You should leave some money in your old account if you have any automatic payments that will soon try to withdraw money from it. This will prevent your old account into going into a negative balance, and causing you additional trouble after you moved on.

Step 3: Transfer Activity From the Old Bank to the New Bank

To keep track of all the linked components to your old bank account, make a list of all the automatic deposits and withdrawals that are scheduled to enter and leave your old bank account every month. This includes any bills that are authorized to be paid from your checking account or savings account, such as any utility or credit card bills. Update all your credit card, phone, cable and other bills with your new bank account. You will also need to update any linked online accounts such as PayPal and Venmo with this new information as well. If you sign up for services that automatically charge your debit card each month, such as Netflix, make sure these have all your new information as well.

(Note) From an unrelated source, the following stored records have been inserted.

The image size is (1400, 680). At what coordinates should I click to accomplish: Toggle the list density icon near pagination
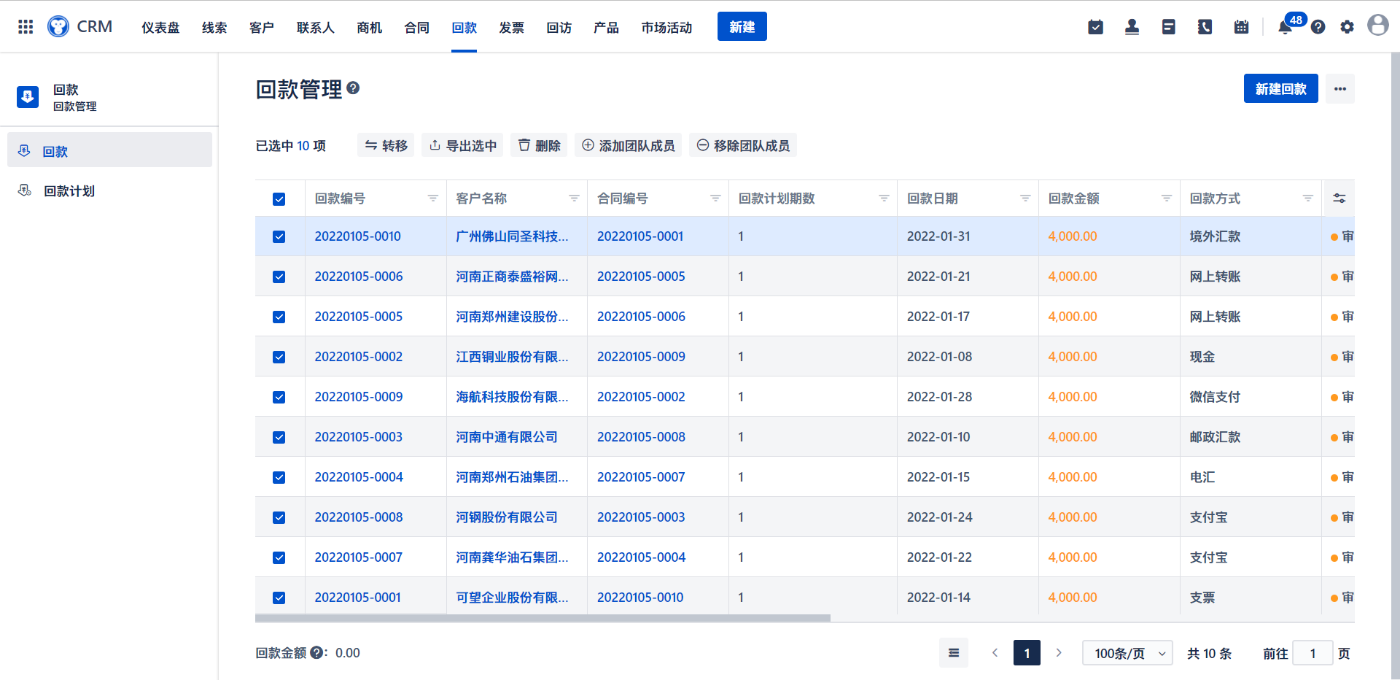[x=953, y=653]
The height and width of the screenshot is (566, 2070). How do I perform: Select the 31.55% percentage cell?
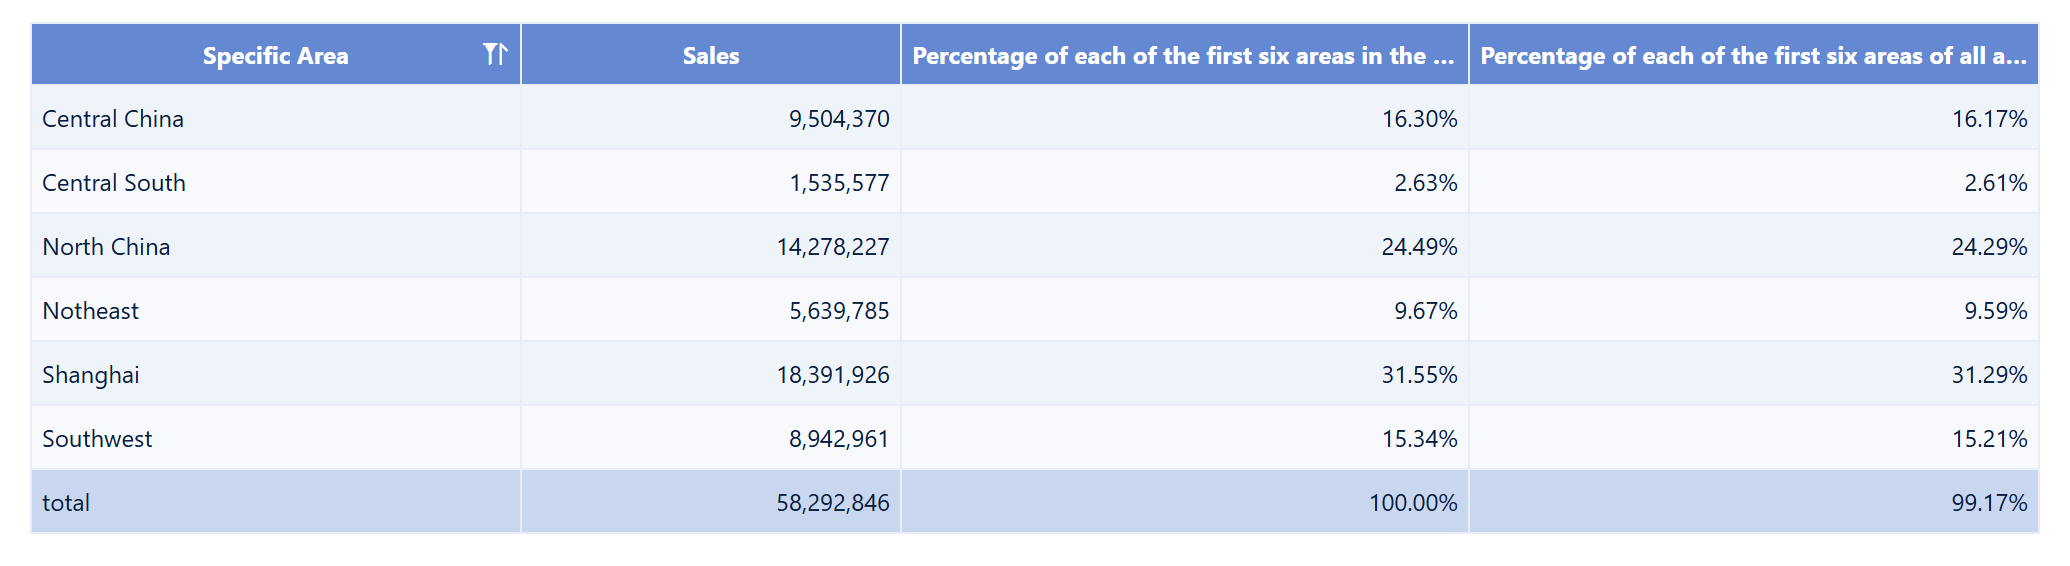[x=1419, y=375]
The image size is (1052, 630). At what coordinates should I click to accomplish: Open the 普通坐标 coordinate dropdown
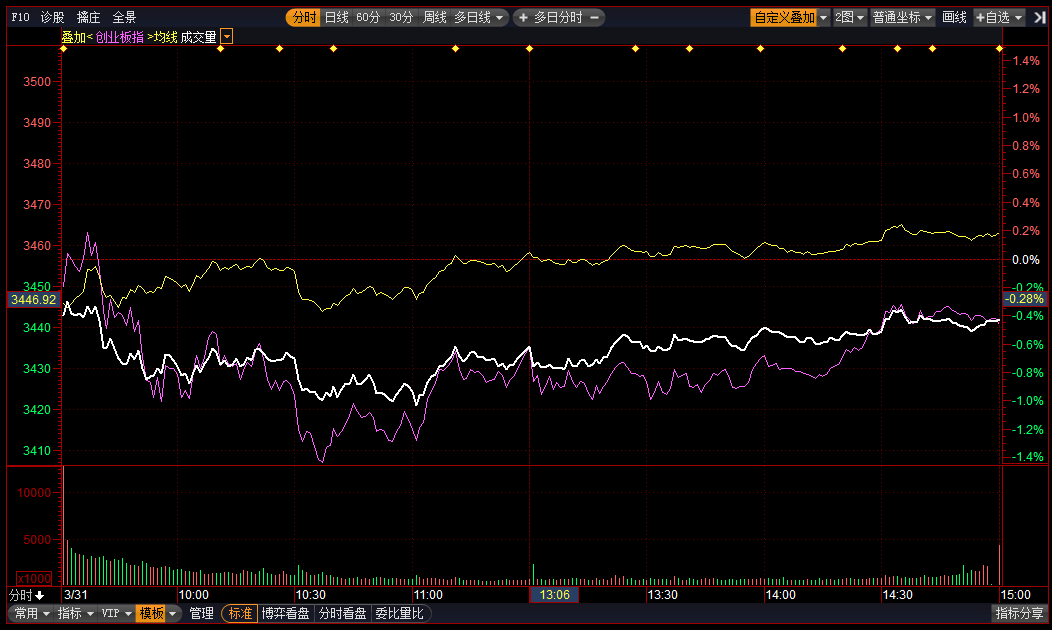point(902,18)
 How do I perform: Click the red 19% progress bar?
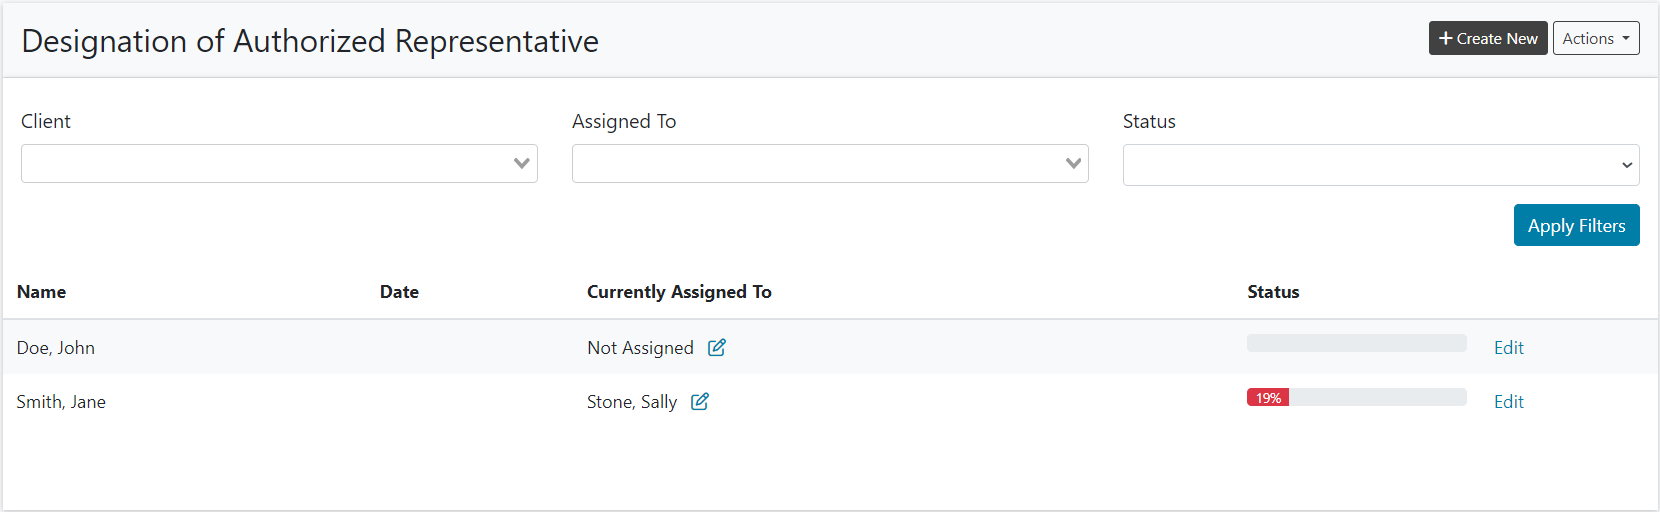1268,398
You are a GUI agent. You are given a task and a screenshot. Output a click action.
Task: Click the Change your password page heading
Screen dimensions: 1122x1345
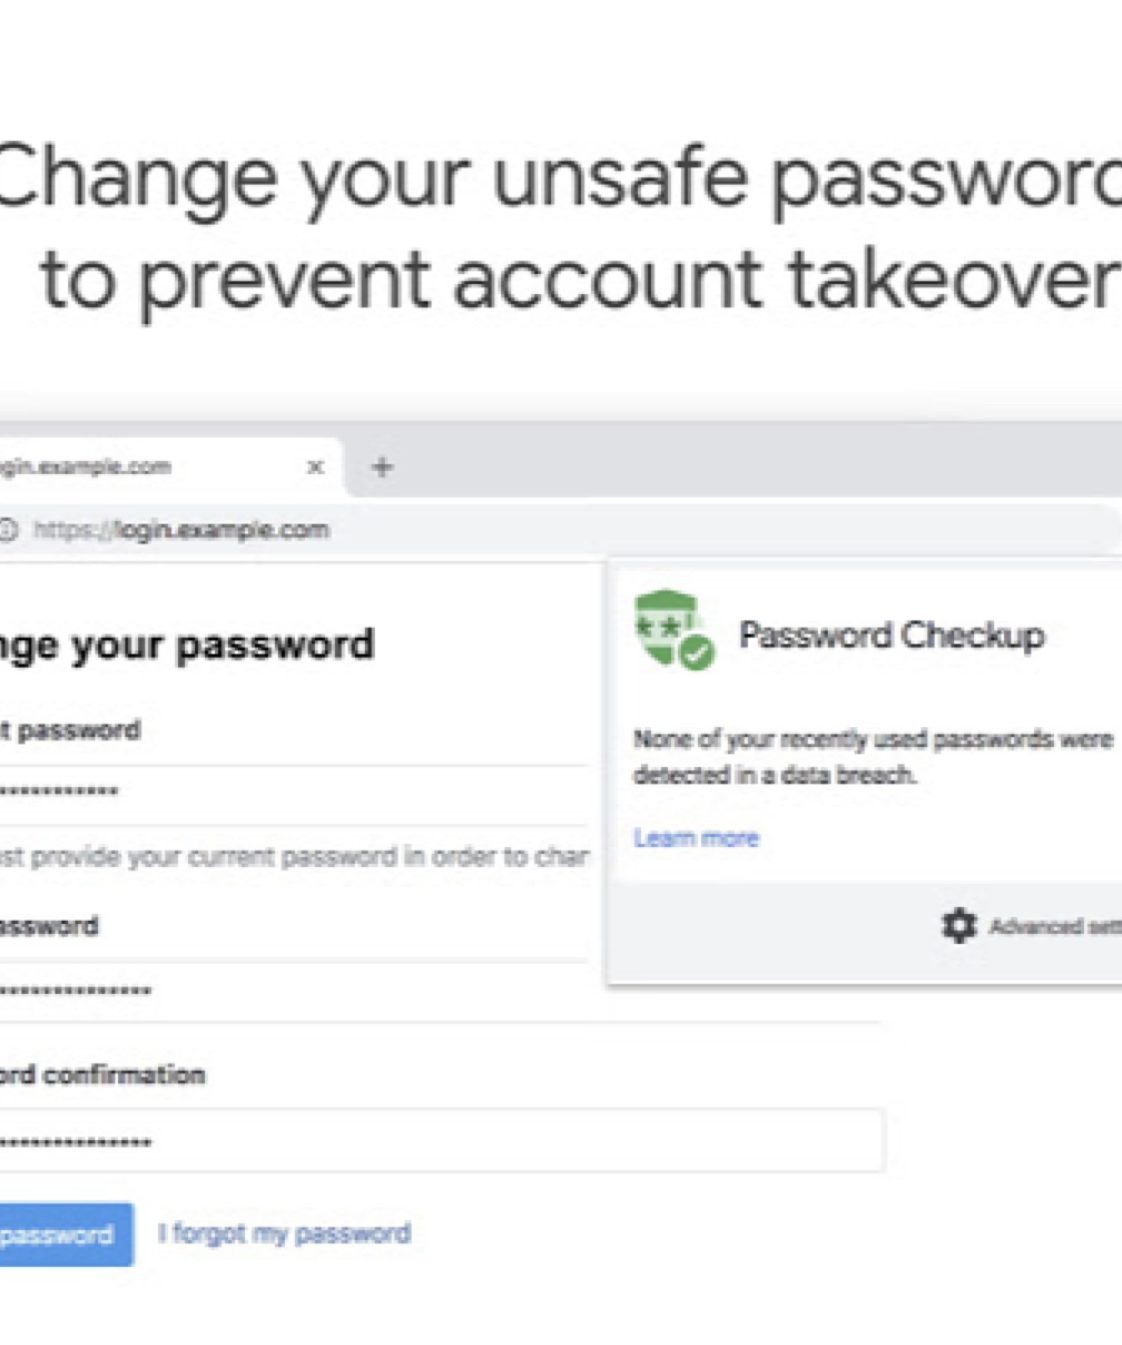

When switching direct deposits, you will need to present your employer a canceled check from the new account. This transition may sometimes take a few billing periods before it is fully implemented. Find out the exact date in which the direct deposits transfer and have the automatic withdrawals from the new account begin after the direct deposits clear. When switching the accounts in which your automatic withdrawals are drawn from, you will need to fill out more paperwork explicitly specifying which account the withdrawal is originally coming from and which account you would like to transfer this transaction to. Like direct deposits, this may take a couple billing cycles before it is fully implemented as well.

Step 4: Close Your Old Accounts

Once you are certain that all outstanding checks from your account have cleared, all direct deposits, automatic payments, and withdrawals have switched over to your new account, emptied your safe deposit box if you have one, you can close your old account. To do so, you will need to submit an account closing letter to officially declare the account is closed. This ensures that a bank will not have an excuse to reopen the account and bill you late fees, overdraft fees, and other charges if for instance, a check comes through. Finally, it is also a good idea to shred any blank checks and debit cards from your old account. This will prevent someone from stealing them and using them fraudulently in the future.

Additional Things to Consider when Switching Banks

When switching banks, it may take a couple billing periods before all your automatic withdrawals and direct deposits officially switch over to the new account. Therefore, it's crucial that you do not close your old account right away. By waiting, you can still pay some bills from the old account in the event that it takes a little longer than normal for all your linked bills to transfer. This will also prevent you from being penalized and building up debt, potentially affecting your credit score. Some people will temporarily opt to receive paper statements instead while they are in the midst of changing bank accounts to prevent double charges and other mix ups. Switching banks may be a bit of a hassle, but as long as you remain organized throughout the process, the transition should be fairly straightforward.

Common Questions People Have About Switching Bank Accounts

How do I switch banks when moving out of state?

The process works the same way. Your out-of-state driver's license should be accepted at proof of ID in your new state, so you shouldn't have trouble opening a new account. The most trouble you might have is establishing proof of address. However, this can typically be as simple as having the bank mail a letter to your new home.

Does closing an old bank account affect my credit score?

No. Your checking and savings accounts do not have an effect on your credit score. If you had a credit card account with your old bank, and you close it, that will likely have a negative effect on your score.